Rolling Stone (No. 975, p.74) - 3 stars out of 5 - "[CRIMSON] finds these Chicago boys delivering action-packed guitar grooves and hooky, harmonized choruses... "
Spin (p.105) - "[T]he real attraction here is the music, which sounds as dramatic as the imagery." - Grade: B+
Entertainment Weekly (No. 821/822, pp.136-9) - "[CRIMSON makes] more room for spooky keyboard ooze and swinging rhythms than [the pop-punk band's] previous full-lengths..." - Grade: B+
CMJ (No. 914, p.6) - "Producer Jerry Finn...helps blend the gloomy atmospherics with the band's trademark emo-pop hooks."
The enhanced portion of this release contains "making of" video.
This is an Enhanced CD, which contains both regular audio tracks and multimedia computer files.
Alkaline Trio: Matt Skiba (vocals, guitar); Dan Andriano (vocals, bass guitar); Derek Grant (vocals, drums).
Recording information: Conway Studios, Los Angeles, California (2004).
The bowler-hatted, three-piece-suit-wearing figure on the cover of Alkaline Trio's CRIMSON seems emblematic. The edgy, emo-tinged pop-punk group is dressed up a bit here, sporting a wherewithal and sophistication that distinguishes this 2005 release from its previous efforts.
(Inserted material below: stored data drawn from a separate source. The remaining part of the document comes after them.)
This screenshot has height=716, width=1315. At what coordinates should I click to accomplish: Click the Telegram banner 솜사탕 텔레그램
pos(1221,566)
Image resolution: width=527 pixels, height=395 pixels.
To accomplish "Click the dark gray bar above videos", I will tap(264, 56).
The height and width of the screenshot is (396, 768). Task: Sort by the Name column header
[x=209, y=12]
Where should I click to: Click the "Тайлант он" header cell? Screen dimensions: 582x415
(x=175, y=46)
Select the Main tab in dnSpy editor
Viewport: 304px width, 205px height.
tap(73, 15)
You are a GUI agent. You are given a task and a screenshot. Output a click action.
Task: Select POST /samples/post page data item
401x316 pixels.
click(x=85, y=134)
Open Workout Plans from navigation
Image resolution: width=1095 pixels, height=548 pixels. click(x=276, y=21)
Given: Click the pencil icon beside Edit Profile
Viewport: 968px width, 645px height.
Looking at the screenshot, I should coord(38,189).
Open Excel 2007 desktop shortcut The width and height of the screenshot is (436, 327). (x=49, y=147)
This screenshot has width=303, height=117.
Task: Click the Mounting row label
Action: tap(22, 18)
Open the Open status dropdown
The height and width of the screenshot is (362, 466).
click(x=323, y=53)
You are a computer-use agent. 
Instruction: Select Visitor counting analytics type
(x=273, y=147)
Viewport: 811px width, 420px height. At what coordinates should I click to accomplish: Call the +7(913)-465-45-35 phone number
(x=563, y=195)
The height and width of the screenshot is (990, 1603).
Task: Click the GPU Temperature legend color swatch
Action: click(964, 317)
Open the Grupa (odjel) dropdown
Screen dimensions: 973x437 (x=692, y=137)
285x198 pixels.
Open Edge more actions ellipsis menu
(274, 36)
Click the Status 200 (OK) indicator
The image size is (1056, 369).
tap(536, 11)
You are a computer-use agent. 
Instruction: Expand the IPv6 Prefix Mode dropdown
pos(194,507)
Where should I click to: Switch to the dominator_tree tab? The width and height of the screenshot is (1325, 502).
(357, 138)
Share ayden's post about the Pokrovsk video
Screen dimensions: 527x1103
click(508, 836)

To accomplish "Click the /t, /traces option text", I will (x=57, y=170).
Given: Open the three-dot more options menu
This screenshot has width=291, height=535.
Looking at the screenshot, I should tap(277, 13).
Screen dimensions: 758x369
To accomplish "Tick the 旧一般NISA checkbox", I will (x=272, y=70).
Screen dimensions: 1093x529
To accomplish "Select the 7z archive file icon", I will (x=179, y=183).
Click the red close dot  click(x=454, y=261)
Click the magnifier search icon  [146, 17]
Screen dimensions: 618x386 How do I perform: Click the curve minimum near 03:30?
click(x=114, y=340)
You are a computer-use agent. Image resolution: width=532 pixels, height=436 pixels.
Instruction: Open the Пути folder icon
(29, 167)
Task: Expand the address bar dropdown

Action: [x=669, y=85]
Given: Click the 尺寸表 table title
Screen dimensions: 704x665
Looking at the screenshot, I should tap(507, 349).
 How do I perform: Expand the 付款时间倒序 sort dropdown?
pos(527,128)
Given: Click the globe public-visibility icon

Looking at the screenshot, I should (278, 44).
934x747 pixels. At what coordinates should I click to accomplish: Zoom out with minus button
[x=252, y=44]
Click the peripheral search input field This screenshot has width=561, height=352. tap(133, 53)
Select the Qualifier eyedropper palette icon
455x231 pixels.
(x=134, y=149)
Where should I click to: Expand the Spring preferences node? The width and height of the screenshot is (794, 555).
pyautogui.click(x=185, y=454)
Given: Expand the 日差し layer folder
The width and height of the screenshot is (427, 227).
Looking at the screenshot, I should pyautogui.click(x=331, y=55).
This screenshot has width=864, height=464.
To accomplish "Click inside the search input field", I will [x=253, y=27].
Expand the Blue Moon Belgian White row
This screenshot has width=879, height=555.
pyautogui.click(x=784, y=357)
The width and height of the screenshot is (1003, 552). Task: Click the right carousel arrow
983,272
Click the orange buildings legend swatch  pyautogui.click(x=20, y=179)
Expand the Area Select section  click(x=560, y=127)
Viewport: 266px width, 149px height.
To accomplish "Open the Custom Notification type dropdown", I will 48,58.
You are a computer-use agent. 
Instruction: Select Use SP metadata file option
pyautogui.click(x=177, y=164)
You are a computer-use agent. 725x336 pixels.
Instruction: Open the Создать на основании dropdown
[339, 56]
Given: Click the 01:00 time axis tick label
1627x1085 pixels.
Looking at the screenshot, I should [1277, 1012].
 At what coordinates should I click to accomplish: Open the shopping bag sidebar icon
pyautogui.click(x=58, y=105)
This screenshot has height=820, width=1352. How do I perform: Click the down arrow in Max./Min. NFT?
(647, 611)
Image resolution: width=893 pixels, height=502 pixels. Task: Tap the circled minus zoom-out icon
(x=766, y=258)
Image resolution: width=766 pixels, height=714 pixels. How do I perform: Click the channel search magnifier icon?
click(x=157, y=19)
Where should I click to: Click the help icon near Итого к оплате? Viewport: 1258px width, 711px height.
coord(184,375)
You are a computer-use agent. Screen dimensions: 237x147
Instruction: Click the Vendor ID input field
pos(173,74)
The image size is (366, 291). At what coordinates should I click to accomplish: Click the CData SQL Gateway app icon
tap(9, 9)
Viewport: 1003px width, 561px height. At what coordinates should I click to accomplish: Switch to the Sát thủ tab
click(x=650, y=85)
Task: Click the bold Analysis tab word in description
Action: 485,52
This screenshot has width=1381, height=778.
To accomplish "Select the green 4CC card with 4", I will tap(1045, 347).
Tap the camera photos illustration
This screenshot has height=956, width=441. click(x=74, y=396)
In part, this is thanks to producer Jerry Finn (of Green Day and Blink 182 fame), who gives the album an impeccable razor-like sheen, but the clincher on CRIMSON is the quality of the tunes.
Nearly every cut here teems with memorable pop hooks integrated into tight song structures. But while sing-along choruses ring out for miles, harmonies chime, and bright guitar lines color the spaces in between, the band never sacrifices its trademark thunder. Alkaline Trio rocks plenty hard on CRIMSON: "The Poison" is a direct, punk-inspired tune, and a nu-metal riff crunches between the verses of "Time to Waste" before opening into a melodic chorus. And though "Burn," with its slow, spacious melody, recalls Love & Rockets-era post-punk, there is plenty of the familiar Alkaline Trio sound on songs like "Dethbed" and "Fall Victim." CRIMSON is the mark of a group underscoring its strengths by pushing forward in directions both familiar and new.